Wednesday, November 04, 1998

Origins - Nanny and her Issue


Origins: “Nanny” and Her Issue[1]
Col Benjamin Gumbs was Deputy Governor of Anguilla during the French Invasion of 1798.  As a Colonel in the local militia, he led the Anguillians in the holding off at the Sandy Hill Fort of the French invading forces from St Martin.  Every school child is taught of the rout that ensued when the French militia was chased back to their landing ground at Rendezvous Bay.  There, the invading forces re-embarked, only to be destroyed in the channel between St Martin and Anguilla by HMS Lapwing in the ensuing encounter.  Col Gumbs’ story of the 1798 battle for Anguilla, and a description of conditions in Anguilla in 1825 when he was still alive, can be read at page 225 of the well-known travel book of the time – Six Months in the West Indies by author HN Coleridge.
In 1825, the island Council of Anguilla, in existence since 1650, was dissolved.  Government was henceforth provided from St Kitts as a result of the St Kitts statute called the Anguilla Act 1825.  The arrangement between the two islands was that an Anguillian representative would be elected to the St Kitts legislature, called the Assembly.  No law affecting Anguilla could be introduced into the St Kitts Assembly unless the Anguilla representative was present.  This arrangement was to last until the Anguilla Revolution of 1967, when the Anguillians cast off the rule of St Kitts and declared themselves an independent republic.  The British army intervened in 1969, to impose direct rule, and Anguilla regained her own separate legal and constitutional identity only in 1982 when St Kitts went into independence, leaving Anguilla a fully-fledged British Overseas Territory.
In 1825, the first representative from Anguilla to the St Kits Assembly was Benjamin Gumbs-Hodge MD.  Dr Gumbs-Hodge was a medical doctor, a native of St Marten and Anguilla, the son of Thomas Hodge and his wife Deborah, the sister of Col Benjamin Gumbs.  Dr Gumbs-Hodge married his cousin, the third child of Col Gumbs, named Mary after her mother.  Dr Gumbs-Hodge, from the evidence in the records, lived and worked in Anguilla during this period, and visited St Kitts from time to time to take his place in the Assembly.  There is some indication that in later years he settled more permanently in St Kitts, where no doubt there was a greater demand for his professional services, and a better chance of earning a living.
In 1830, Col Benjamin Gumbs, now well into his eighties, executed his last will and testament.  The Will is preserved amongst the deeds and wills in the Anguilla Registry of Deeds.  The year 1830 was in the closing days of the era of slavery in the British West Indies.  The old gentleman mentions the names of his slaves in his Will, particularly the slave women who bore children for him.  And, he gives the names of each of his slave children, as he provides for their freedom after his death, and leaves property to them and their mothers.
Col Gumbs leaves all his property to his various families.  As a social commentary, this Will is an invaluable document.  Col Gumbs owned property at Upper Quarter Estate, Statia Valley, Roaches Estate, Flat Caps, and Dog Island.  Some of his property he leaves to his wife and his children by her.  The greater part of his property he divides among his families by various slave mothers.  Each of these families is described in the same terms and with the same detail as that of his lawful family.  There is no shred of shame or dissimulation in the bequests the old patriarch makes to his various children.

*Task requirements:*
1. Print the passage of the Anguilla history piece that begins at the words "In 1830, Col" and stops after the words "and their mothers.".
2. According to the Anguilla history piece, which ship destroyed the French invading forces in the channel between St Martin and Anguilla?
3. Resume the Anguilla history piece, writing on from its final sentence.
The lines that come next are not needed for anything here.

*Collected data:*
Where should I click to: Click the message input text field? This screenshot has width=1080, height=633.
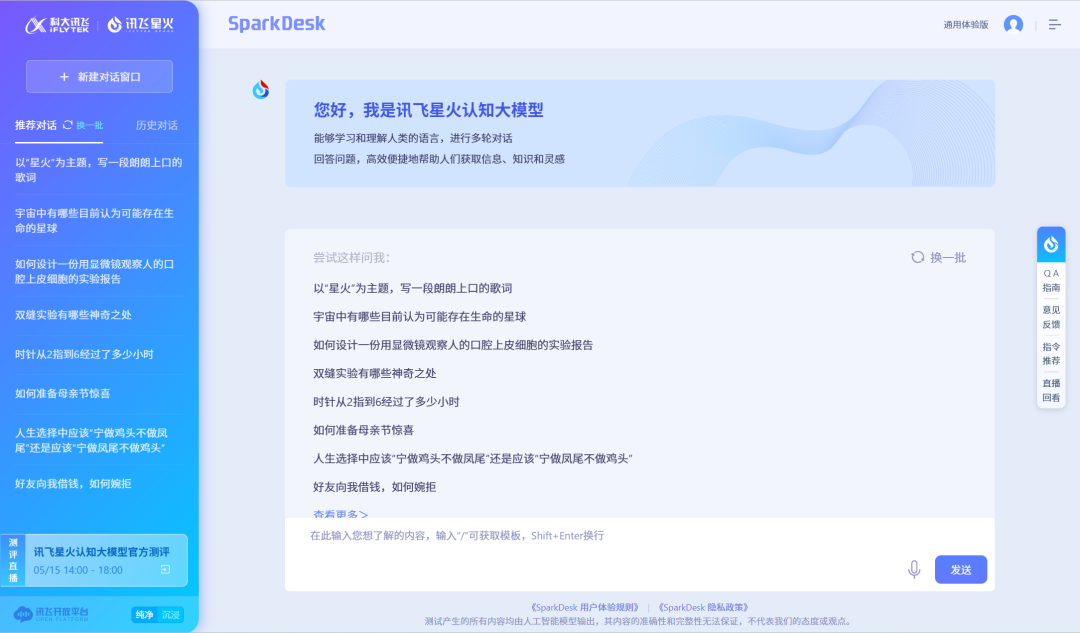pos(600,536)
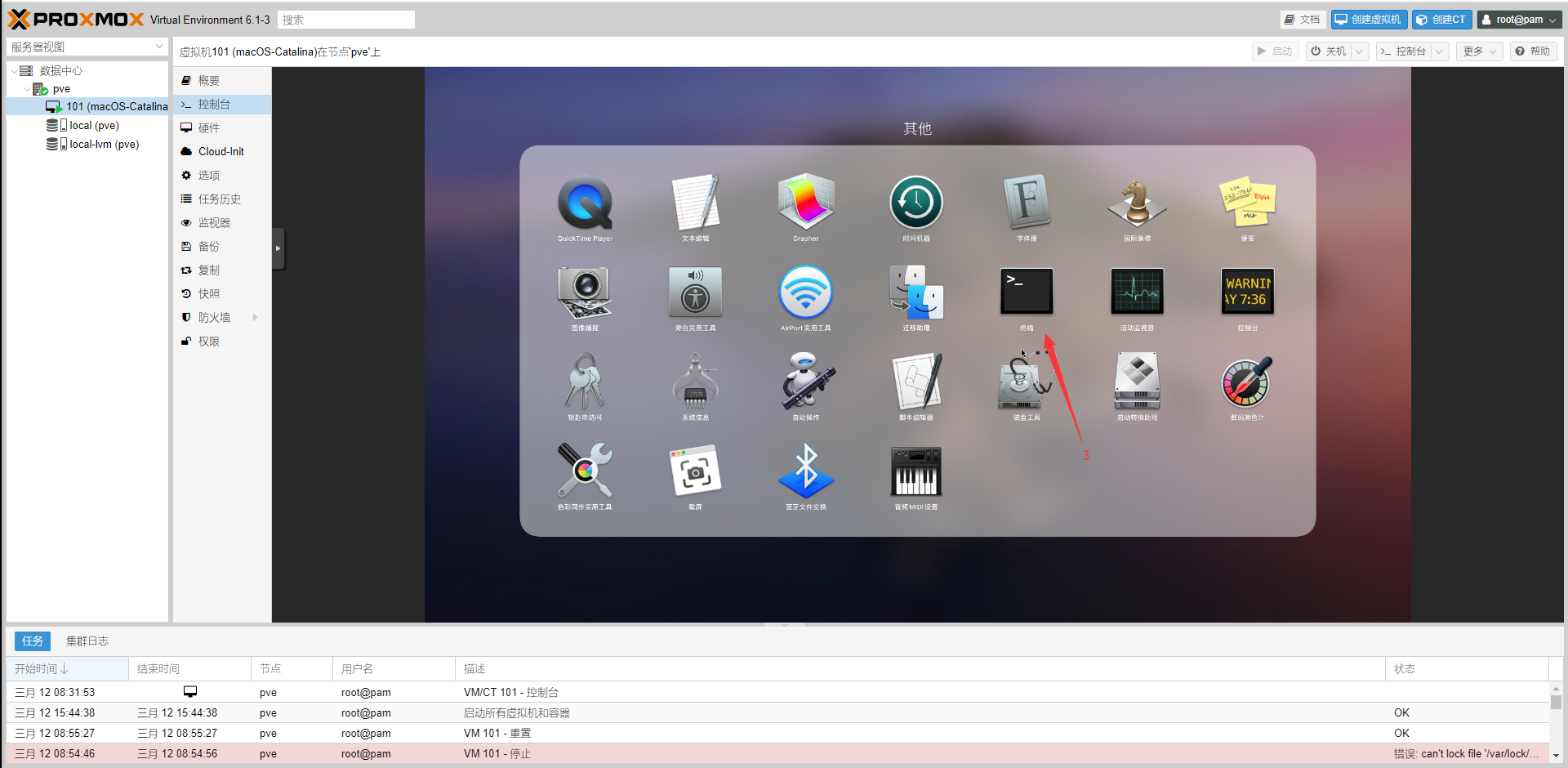Launch the Time Machine app icon

(915, 203)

*Exercise responses:*
1.
In 1830, Col Benjamin Gumbs, now well into his eighties, executed his last will and testament.  The Will is preserved amongst the deeds and wills in the Anguilla Registry of Deeds.  The year 1830 was in the closing days of the era of slavery in the British West Indies.  The old gentleman mentions the names of his slaves in his Will, particularly the slave women who bore children for him.  And, he gives the names of each of his slave children, as he provides for their freedom after his death, and leaves property to them and their mothers.

2. HMS Lapwing.

3.
One of the slave women was Nanny.  We know nothing of Nanny except that she was alive and well in 1830.  From her name we can deduce that in her youth she had helped look after the children in the main household.  Nanny bore five children for Col Gumbs.  They are Richard, Ann, Tabitha, Elizabeth, and Sara.  They are all mentioned in the Will.
Nanny’s eldest child and only son, Richard, is mentioned in several of the Deeds from time to time between the years 1825 and 1855.  We can assume he was born sometime before 1800.  By his wife Mary, Richard had two sons, Samuel and John.  There is a suggestion that in their later years, Samuel and John lived with their mother Nanny in the Danish Virgin Islands.  They appear to have engaged in the inter-island trading business.  They also lived for a while in St Barths, an important French smuggling and trading entrepot, then as now.
Richard’s eldest son, Samuel, was born in 1847 and died in 1932.  In 1866 he married a poor white girl, Charlotte Maria Owen of North Hill.  Charlotte bore him three children, Anna Eliza Rebecca Gumbs, Richard Benjamin Roberts Gumbs, and John Frederick Gumbs.  In his later years, Samuel is found living at North Hill where he was engaged as a clerk in some small business.  He was a lay preacher in the Methodist Church, and a letter writer for the neighbours around.
Samuel’s last child, John Frederick Gumbs, a great grandchild of the slave Nanny, was born in 1874.  In his youth he was a sailor, the captain of the Schooner Harrington, owned by one Shervington of The Quarter in Anguilla.  He later made his money working as a boson on boats of the Harrison Line in the first decades of the 20th century.[2]  In 1896, John Frederick married Catherine Josephine Carney, the daughter of the St Kitts-born merchant and property owner, John Joseph Carney.  John Frederick died in 1951, having served for many years as the Customs Officer of Sandy Ground.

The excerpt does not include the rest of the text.